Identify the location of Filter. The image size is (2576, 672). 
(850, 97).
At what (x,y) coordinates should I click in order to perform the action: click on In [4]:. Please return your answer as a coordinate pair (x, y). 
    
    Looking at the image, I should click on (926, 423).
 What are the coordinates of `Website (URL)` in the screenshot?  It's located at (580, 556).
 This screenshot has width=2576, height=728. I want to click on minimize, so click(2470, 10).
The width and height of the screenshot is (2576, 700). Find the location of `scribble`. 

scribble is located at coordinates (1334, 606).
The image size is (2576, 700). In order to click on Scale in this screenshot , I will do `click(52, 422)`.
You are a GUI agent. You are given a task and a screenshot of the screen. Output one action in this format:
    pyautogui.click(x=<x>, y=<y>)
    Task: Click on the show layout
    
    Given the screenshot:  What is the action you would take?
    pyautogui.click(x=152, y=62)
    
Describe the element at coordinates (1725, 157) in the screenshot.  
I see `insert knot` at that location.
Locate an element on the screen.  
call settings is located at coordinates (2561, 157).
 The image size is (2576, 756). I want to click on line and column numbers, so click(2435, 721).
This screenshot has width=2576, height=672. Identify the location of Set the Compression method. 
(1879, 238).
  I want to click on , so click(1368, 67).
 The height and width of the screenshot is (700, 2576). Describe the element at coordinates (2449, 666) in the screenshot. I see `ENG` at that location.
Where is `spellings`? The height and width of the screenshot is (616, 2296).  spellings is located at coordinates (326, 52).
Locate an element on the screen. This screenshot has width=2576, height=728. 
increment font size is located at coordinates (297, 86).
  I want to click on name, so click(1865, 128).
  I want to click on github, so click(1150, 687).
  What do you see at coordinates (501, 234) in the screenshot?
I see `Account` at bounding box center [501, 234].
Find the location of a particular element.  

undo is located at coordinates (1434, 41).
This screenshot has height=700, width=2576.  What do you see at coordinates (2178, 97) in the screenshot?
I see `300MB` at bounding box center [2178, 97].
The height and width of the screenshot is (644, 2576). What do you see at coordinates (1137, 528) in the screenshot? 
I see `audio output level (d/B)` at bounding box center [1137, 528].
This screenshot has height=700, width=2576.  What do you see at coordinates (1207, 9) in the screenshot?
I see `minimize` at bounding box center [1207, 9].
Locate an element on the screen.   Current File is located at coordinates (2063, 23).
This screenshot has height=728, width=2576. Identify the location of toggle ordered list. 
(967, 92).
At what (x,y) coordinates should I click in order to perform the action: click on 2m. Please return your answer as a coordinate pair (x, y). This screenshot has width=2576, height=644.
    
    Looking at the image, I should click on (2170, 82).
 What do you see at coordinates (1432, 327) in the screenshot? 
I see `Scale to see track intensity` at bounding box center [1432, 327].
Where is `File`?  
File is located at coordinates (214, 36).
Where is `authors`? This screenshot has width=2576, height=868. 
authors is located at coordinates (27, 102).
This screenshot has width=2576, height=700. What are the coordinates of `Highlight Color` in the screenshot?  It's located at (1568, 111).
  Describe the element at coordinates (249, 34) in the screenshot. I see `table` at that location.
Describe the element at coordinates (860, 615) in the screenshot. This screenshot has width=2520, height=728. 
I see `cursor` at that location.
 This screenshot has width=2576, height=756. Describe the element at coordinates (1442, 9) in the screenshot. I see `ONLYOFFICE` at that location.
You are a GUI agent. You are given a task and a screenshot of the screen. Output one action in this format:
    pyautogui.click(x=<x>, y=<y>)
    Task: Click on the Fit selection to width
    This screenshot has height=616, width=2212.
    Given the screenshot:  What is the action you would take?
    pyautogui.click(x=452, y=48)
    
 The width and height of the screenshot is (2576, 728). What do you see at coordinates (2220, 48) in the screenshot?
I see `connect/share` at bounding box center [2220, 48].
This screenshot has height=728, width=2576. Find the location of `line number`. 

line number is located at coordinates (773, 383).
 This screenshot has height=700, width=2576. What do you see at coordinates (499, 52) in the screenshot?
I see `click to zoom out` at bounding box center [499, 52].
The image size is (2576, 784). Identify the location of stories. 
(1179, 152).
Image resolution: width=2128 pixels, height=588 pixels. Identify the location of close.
--------
Aim:
Convert every line of the data above into a JSON array of strings with one string per line, omitting blank lines.

Complete output:
[
  "Identify the location of Filter. The image size is (2576, 672). ",
  "(850, 97).",
  "At what (x,y) coordinates should I click in order to perform the action: click on In [4]:. Please return your answer as a coordinate pair (x, y). ",
  "    Looking at the image, I should click on (926, 423).",
  " What are the coordinates of `Website (URL)` in the screenshot?  It's located at (580, 556).",
  " This screenshot has width=2576, height=728. I want to click on minimize, so click(2470, 10).",
  "The width and height of the screenshot is (2576, 700). Find the location of `scribble`. ",
  "scribble is located at coordinates (1334, 606).",
  "The image size is (2576, 700). In order to click on Scale in this screenshot , I will do `click(52, 422)`.",
  "You are a GUI agent. You are given a task and a screenshot of the screen. Output one action in this format:",
  "    pyautogui.click(x=<x>, y=<y>)",
  "    Task: Click on the show layout",
  "    Given the screenshot:  What is the action you would take?",
  "    pyautogui.click(x=152, y=62)",
  "Describe the element at coordinates (1725, 157) in the screenshot.  ",
  "I see `insert knot` at that location.",
  "Locate an element on the screen.  ",
  "call settings is located at coordinates (2561, 157).",
  " The image size is (2576, 756). I want to click on line and column numbers, so click(2435, 721).",
  "This screenshot has width=2576, height=672. Identify the location of Set the Compression method. ",
  "(1879, 238).",
  "  I want to click on , so click(1368, 67).",
  " The height and width of the screenshot is (700, 2576). Describe the element at coordinates (2449, 666) in the screenshot. I see `ENG` at that location.",
  "Where is `spellings`? The height and width of the screenshot is (616, 2296).  spellings is located at coordinates (326, 52).",
  "Locate an element on the screen. This screenshot has width=2576, height=728. ",
  "increment font size is located at coordinates (297, 86).",
  "  I want to click on name, so click(1865, 128).",
  "  I want to click on github, so click(1150, 687).",
  "  What do you see at coordinates (501, 234) in the screenshot?",
  "I see `Account` at bounding box center [501, 234].",
  "Find the location of a particular element.  ",
  "undo is located at coordinates (1434, 41).",
  "This screenshot has height=700, width=2576.  What do you see at coordinates (2178, 97) in the screenshot?",
  "I see `300MB` at bounding box center [2178, 97].",
  "The height and width of the screenshot is (644, 2576). What do you see at coordinates (1137, 528) in the screenshot? ",
  "I see `audio output level (d/B)` at bounding box center [1137, 528].",
  "This screenshot has height=700, width=2576.  What do you see at coordinates (1207, 9) in the screenshot?",
  "I see `minimize` at bounding box center [1207, 9].",
  "Locate an element on the screen.   Current File is located at coordinates (2063, 23).",
  "This screenshot has height=728, width=2576. Identify the location of toggle ordered list. ",
  "(967, 92).",
  "At what (x,y) coordinates should I click in order to perform the action: click on 2m. Please return your answer as a coordinate pair (x, y). This screenshot has width=2576, height=644.",
  "    Looking at the image, I should click on (2170, 82).",
  " What do you see at coordinates (1432, 327) in the screenshot? ",
  "I see `Scale to see track intensity` at bounding box center [1432, 327].",
  "Where is `File`?  ",
  "File is located at coordinates (214, 36).",
  "Where is `authors`? This screenshot has width=2576, height=868. ",
  "authors is located at coordinates (27, 102).",
  "This screenshot has width=2576, height=700. What are the coordinates of `Highlight Color` in the screenshot?  It's located at (1568, 111).",
  "  Describe the element at coordinates (249, 34) in the screenshot. I see `table` at that location.",
  "Describe the element at coordinates (860, 615) in the screenshot. This screenshot has width=2520, height=728. ",
  "I see `cursor` at that location.",
  " This screenshot has width=2576, height=756. Describe the element at coordinates (1442, 9) in the screenshot. I see `ONLYOFFICE` at that location.",
  "You are a GUI agent. You are given a task and a screenshot of the screen. Output one action in this format:",
  "    pyautogui.click(x=<x>, y=<y>)",
  "    Task: Click on the Fit selection to width",
  "    This screenshot has height=616, width=2212.",
  "    Given the screenshot:  What is the action you would take?",
  "    pyautogui.click(x=452, y=48)",
  " The width and height of the screenshot is (2576, 728). What do you see at coordinates (2220, 48) in the screenshot?",
  "I see `connect/share` at bounding box center [2220, 48].",
  "This screenshot has height=728, width=2576. Find the location of `line number`. ",
  "line number is located at coordinates (773, 383).",
  " This screenshot has height=700, width=2576. What do you see at coordinates (499, 52) in the screenshot?",
  "I see `click to zoom out` at bounding box center [499, 52].",
  "The image size is (2576, 784). Identify the location of stories. ",
  "(1179, 152).",
  "Image resolution: width=2128 pixels, height=588 pixels. Identify the location of close."
]